- **СОСТАВ УПРАЖНЕНИЯ**
A - Изложите текст об игре «Юрта» в двух предложениях.
B - Продолжите текст об игре «Юрта», начиная после его последнего предложения.

- **ФРАГМЕНТ ДОКУМЕНТА**
В общем, довольно крутая игра, тренирующая азиатскую безжалостность к врагам народа. Поэтому очень бы подошла для России, но на ее территории она исключена по технологической причине: земля здесь обычно не достаточно камениста и наивно ожидать неудачи при втыкании ножа в чернозем.
И вдруг мода на Юрту исчезла неожиданно резко из-за двух новых факторов прогресса. Во-первых, увеличились площади, покрытые асфальтом, в связи с чем, уже во-вторых, пацаны изобрели новую конструкцию Юрты из маленького трехгранного напильника с тончайшим цилиндрическим жалом диаметром около 2 мм, практически исключавшим неудачу втыкания в гомогенный, обычно размягченный, асфальт.

- **БЛОК ДАННЫХ**

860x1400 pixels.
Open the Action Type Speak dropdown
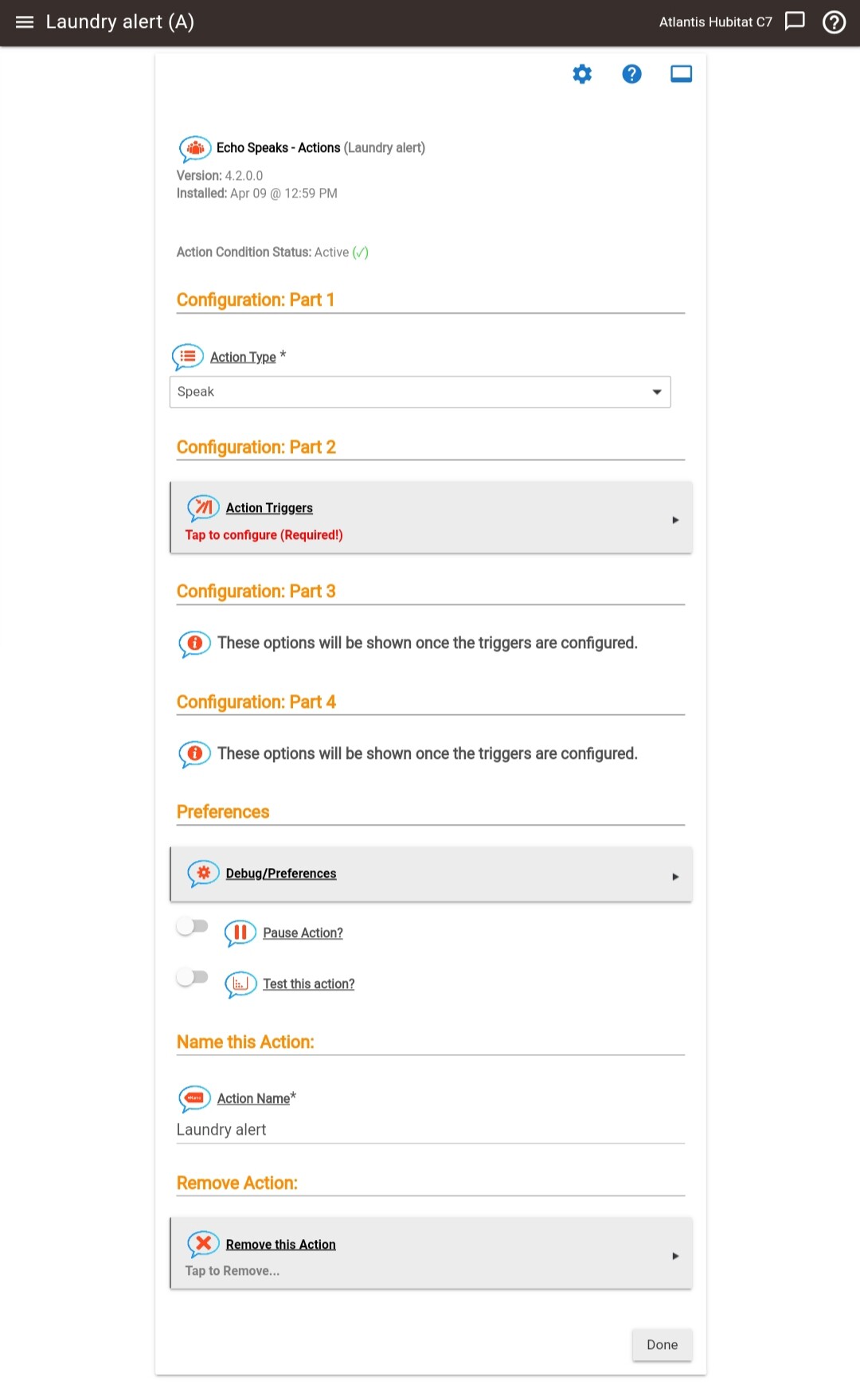click(x=420, y=392)
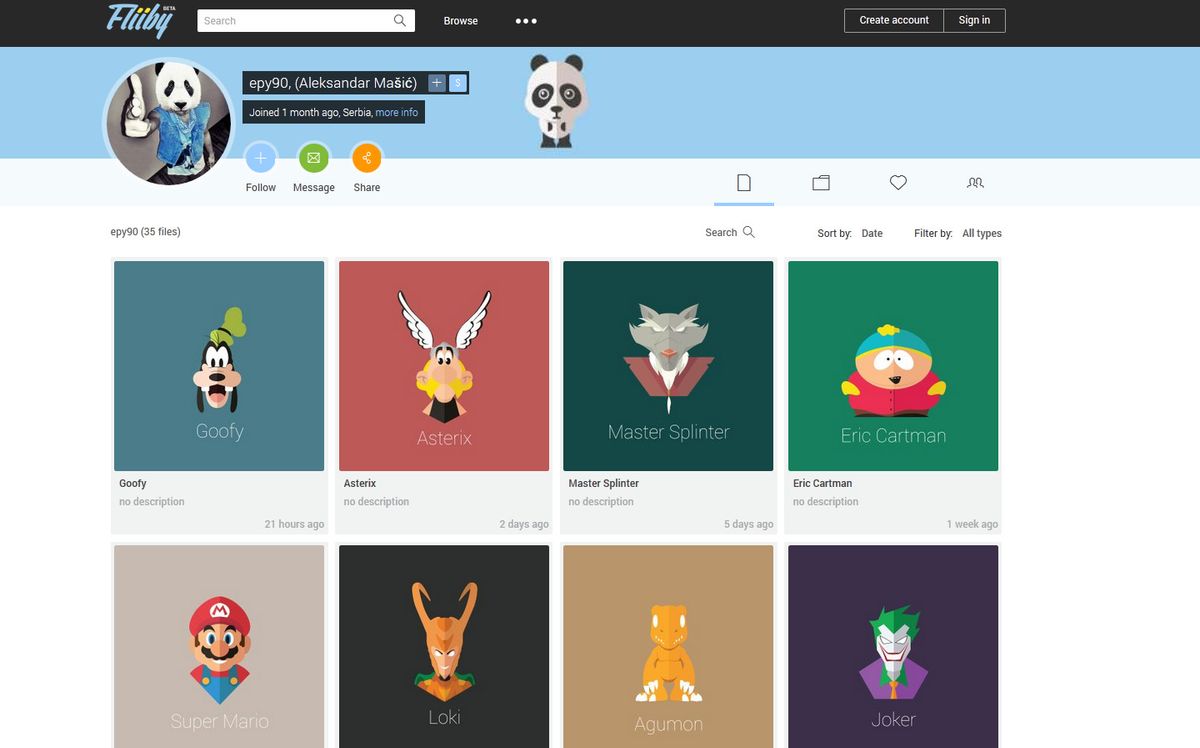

- **ОТВЕТЫ ПО ЗАДАНИЯМ**
A - Описанная игра воспитывает азиатскую безжалостность к врагам народа и подошла бы для России, однако там она невозможна, так как земля обычно недостаточно камениста и нож без труда входит в чернозем. Мода на Юрту резко исчезла, когда площади под асфальтом увеличились, а мальчишки сделали Юрту из маленького трехгранного напильника с тончайшим жалом диаметром около 2 мм, которое почти всегда втыкалось в размягченный асфальт.

B -
Новые тротуары мы, конечно, быстро изуродовали. Но причина отказа от Юрты была отнюдь не в нашем приобщении к цивилизованности, а в вырождении самой игры, на заключительном аккорде которой мне было суждено трагически солировать. В последней игре с большим количеством старших пацанов меня завадили километра на три от Дома. Такое расстояние мне было не допрыгать. Я заплакал. И вот тут случилось чудо: пацаны, чувствуя явный перехлест, посовещавшись, решили простить мне неотводу совершенно без наказания или каких-либо корыстных компенсаций. А ведь среди них были и те, кто меня, мягко говоря, недолюбливал. Раньше такой возвышенной этики при старых условиях игры никогда не наблюдалось. Но больше в эту игру не играли.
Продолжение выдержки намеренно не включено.